A Morass of Its Own Making: Pakistan’s Destructive Taliban Policy
Will there be a new resolve in Pakistan to fight militancy and radicalism? No guarantees.
The sickening murder of at least 132 innocent students at the Army Public School and College in Peshawar on Tuesday is a bleak reminder of how Pakistan’s destructive use of violence and proxy elements as tools of statecraft has effectively backfired. Regrettably, Pakistani civilians are now absorbing the negative effects of their leaders’ flawed policies. But in light of this week’s unspeakable tragedy, will there be a new resolve in Pakistan to fight militancy and radicalism? The augurs of that happening in the foreseeable future are not positive.
The sickening murder of at least 132 innocent students at the Army Public School and College in Peshawar on Tuesday is a bleak reminder of how Pakistan’s destructive use of violence and proxy elements as tools of statecraft has effectively backfired. Regrettably, Pakistani civilians are now absorbing the negative effects of their leaders’ flawed policies. But in light of this week’s unspeakable tragedy, will there be a new resolve in Pakistan to fight militancy and radicalism? The augurs of that happening in the foreseeable future are not positive.
For starters, Pakistan’s security apparatus — seen as two minds in the fight against terrorism — still makes a misguided distinction between the ‘good’ and the ‘bad’ Taliban. Among Pakistan’s elected (civilian government) and unelected (military) institutions, there exists a division between those who sympathize with the militants and those who want to fight them. More profoundly, it appears that Pakistan’s rebellious army is interested in doing whatever the country’s civilian government is not. At the heart of this, however, lies a bigger problem: radical Islam remains grossly under-examined.
From the outset, religion and politics have been strongly entwined in Islam. For the Umayyad and Abbasid (661-1258) caliphates, as well as the Mughal (1526-1858) and the Ottoman (1300-1923) empires, statehood and religion have, historically, been both seen and treated as one. A principle belief of Islam is that the state is to create an environment where its followers can properly practice the religion, and if the state fails to do so, the people have the right to overthrow it. This feeds directly into the arguments of jihadists who want to emulate those periods in early Islam. The underlying objective of all jihadist groups, including ones encouraged by Pakistan itself, is the merger of mosque and state under Islamic law. Yet despite their common goal, not all of the militant groups hold anti-Pakistan sentiments.

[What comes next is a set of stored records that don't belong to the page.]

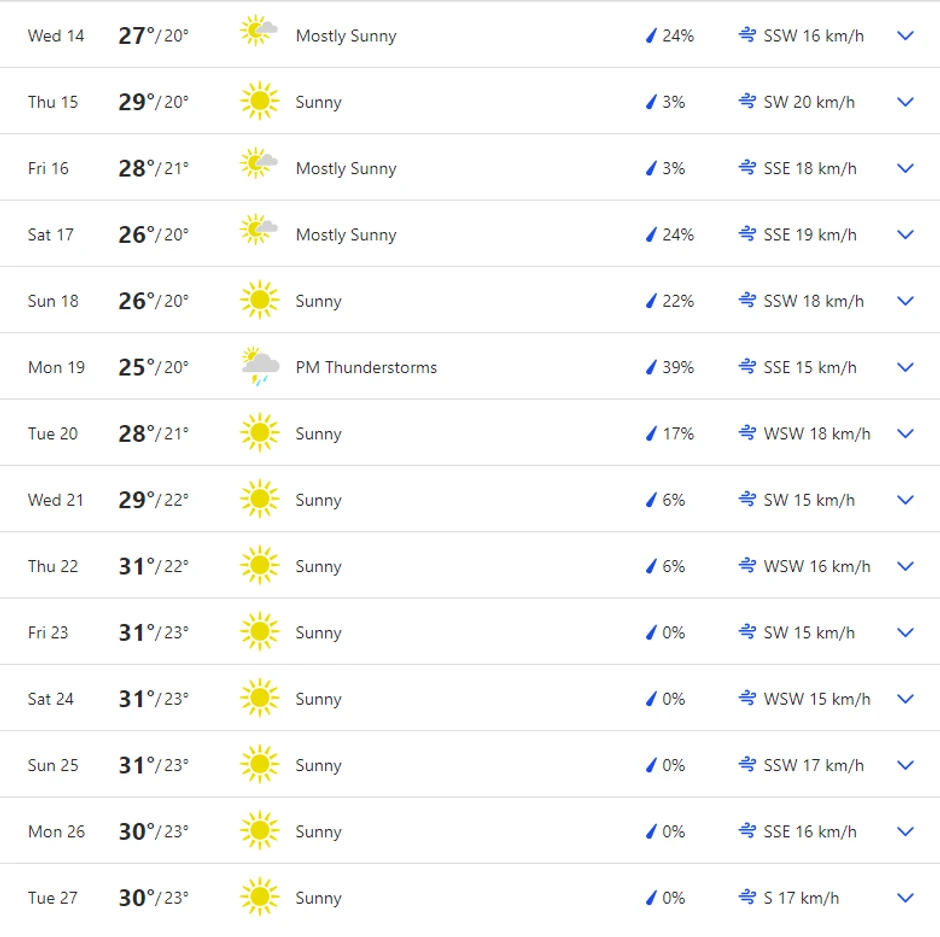This screenshot has height=937, width=940.
Task: Open details chevron for Fri 23
Action: [906, 632]
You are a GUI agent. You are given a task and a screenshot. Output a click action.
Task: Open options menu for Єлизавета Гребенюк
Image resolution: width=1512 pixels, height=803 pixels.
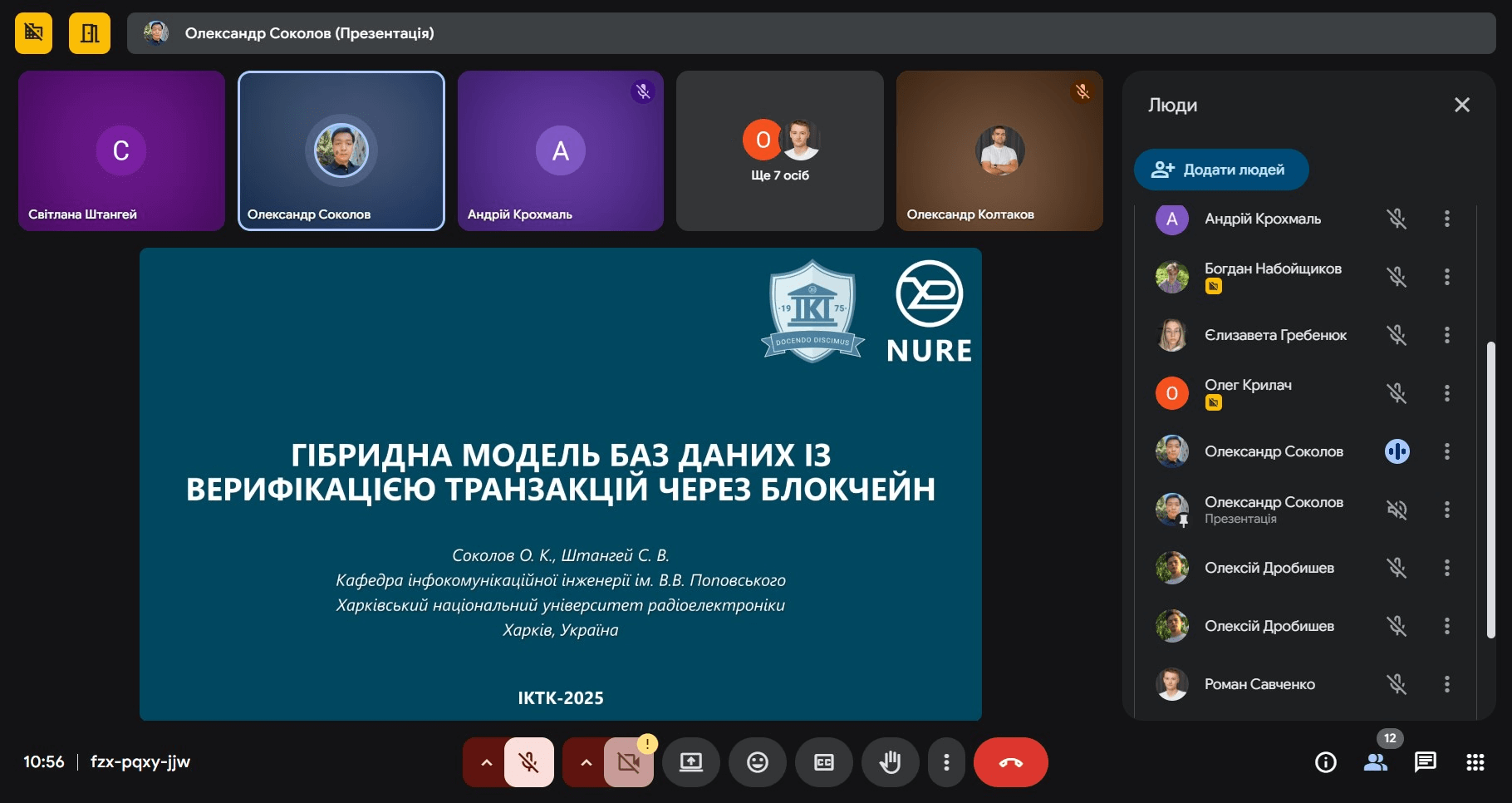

Ever since General Zia ul-Haq came to power in 1977, almost every military and civilian ruler in Pakistan has continued the Islamization of the country within a rather problematic ideological context. Over the years, Pakistani leaders have created an environment — through the shari’a bill and strict blasphemy laws — where, contrary to the popular culture, people appear to be more religious in public than they are in private. The outcome of this has been an overdependence on policy that is heavily grounded in religion, and has led to state-fomented factionalism.
More crucially, by promulgating what is Islamic and what is not, the religious ideals that the Pakistani state imposed on its population excluded previously included religious sects, effectively segregating Pakistani society. Disputes between Sunnis and Shiites, ethnic and sectarian tensions in Karachi, and the growing hatred toward and ongoing institutionalized persecution of the Ahmadiyyas sect and other minority groups can all be traced to the Pakistani state-encouraged (and imposed) form of Islam. The growth of the Pakistani Taliban, also known as Tehreek-e-Taliban Pakistan (TTP), the group responsible for the carnage in Peshawar, is a direct outcome of those state-driven societal divides, as well as the ruinous policy of propping up jihadist proxies directed toward India and Afghanistan. With the proliferation of jihadist groups over the years, the growth of anti-state Islamist groups such as the TTP should not come as a surprise. As the TTP’s strength grew, Pakistan’s security forces appeared reluctant to confront it out of fear of retaliation.
This problem is further aggravated by the increased radicalization of Pakistan’s military, a once secular and Westernized institution. This is a reflection of both drastic changes in Pakistani society writ large and the military’s own policy of recruiting uneducated, impressionable, and often disgruntled youth from across the country to protect the faith. Consequently, the growth of radical Islamism is now reflexive for many in Pakistan’s army, too.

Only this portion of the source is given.